Allah ta’ala berfirman: “Daging-daging (hewan qurban) dan darahnya itu sekali-kali tidak akan sampai kepada Allah, akan tetapi yang sampai kepada-Nya ialah ketaqwaan kamu.” [Al-Hajj: 37]

Syari’at Qurban, sudah digulirkan sejak zaman N. Adam AS, seperti yang dikisahkan dalam QS Al-Maidah ayat 27. Dan hingga kini syari’at Qurban terus lestari menjadi tradisi syar’iyyah sepanjang masa, hanya bentuk dan caranya yang berbeda secara tekhnis.

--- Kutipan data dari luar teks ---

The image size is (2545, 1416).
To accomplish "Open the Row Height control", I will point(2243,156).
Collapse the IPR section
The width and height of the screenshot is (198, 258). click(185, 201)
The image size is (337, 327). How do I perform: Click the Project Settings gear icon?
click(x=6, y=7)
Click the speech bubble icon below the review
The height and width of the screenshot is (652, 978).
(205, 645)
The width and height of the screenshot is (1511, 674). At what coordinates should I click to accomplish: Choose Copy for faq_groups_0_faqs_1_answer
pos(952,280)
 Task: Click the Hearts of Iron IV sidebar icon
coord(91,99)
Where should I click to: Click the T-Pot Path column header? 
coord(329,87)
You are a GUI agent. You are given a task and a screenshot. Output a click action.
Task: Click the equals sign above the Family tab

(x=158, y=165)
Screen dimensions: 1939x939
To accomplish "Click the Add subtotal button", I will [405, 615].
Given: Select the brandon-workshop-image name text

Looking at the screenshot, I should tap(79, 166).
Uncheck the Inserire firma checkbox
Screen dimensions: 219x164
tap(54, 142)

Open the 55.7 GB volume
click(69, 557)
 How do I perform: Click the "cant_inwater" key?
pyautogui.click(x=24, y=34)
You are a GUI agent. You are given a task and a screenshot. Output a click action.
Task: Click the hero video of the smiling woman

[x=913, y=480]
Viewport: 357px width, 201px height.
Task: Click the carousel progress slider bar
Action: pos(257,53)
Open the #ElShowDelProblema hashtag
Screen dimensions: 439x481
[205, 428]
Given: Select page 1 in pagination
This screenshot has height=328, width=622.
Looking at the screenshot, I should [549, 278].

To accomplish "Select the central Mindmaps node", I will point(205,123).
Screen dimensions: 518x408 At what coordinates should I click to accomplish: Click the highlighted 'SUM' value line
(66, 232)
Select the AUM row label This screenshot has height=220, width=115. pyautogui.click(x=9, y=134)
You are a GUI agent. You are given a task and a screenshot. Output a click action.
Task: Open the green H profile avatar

Kisah Qurban putera-putera Nabi Adam AS dalam QS Al-Maidah ayat 27, memberi pelajaran yang besar bagi kita. Bahwa berqurban agar diterima oleh Allah SWT harus memenuhi 2 unsur:
  1. Kelurusan motivasi yaitu Ikhlas karena Allah
  2. Benar caranya yaitu sesuai syari’at Islam
Tidak setiap yang berqurban akan diterima oleh Allah Ta’ala, sebab jika ada kesalahan dalam ber-Qurban maka; Qurban tersebut tidak akan diterima. Sebagaimana Qurban-nya salah satu putera nabi Adam yaitu Qabil. Firman Allah SWT: “Ceriterakanlah kepada mereka kisah kedua putra Adam (Habil dan Kabil) menurut yang sebenarnya, ketika keduanya mempersembahkan kurban, maka diterima dari salah seorang dari mereka berdua (Habil) dan tidak diterima dari yang lain (Kabil). Ia berkata (Kabil): “Aku pasti membunuhmu!” Berkata Habil: “Sesungguhnya Allah hanya menerima (korban) dari orang-orang yang bertakwa”. (QS Al-Maidah (5) ayat 27)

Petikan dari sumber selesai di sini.